Task requirements » Without skipping a line, reproduce the entries exactly.

Stored records
◆ ◆ ◆ ◆ ◆ ◆ ◆

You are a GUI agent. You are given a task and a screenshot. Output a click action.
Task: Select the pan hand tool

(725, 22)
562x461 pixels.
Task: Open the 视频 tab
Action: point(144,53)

◆ ◆ ◆ ◆ ◆ ◆ ◆

Response to the exercise »
You are a GUI agent. You are given a task and a screenshot. Output a click action.
Task: Select the pan hand tool

(725, 22)
562x461 pixels.
Task: Open the 视频 tab
Action: point(144,53)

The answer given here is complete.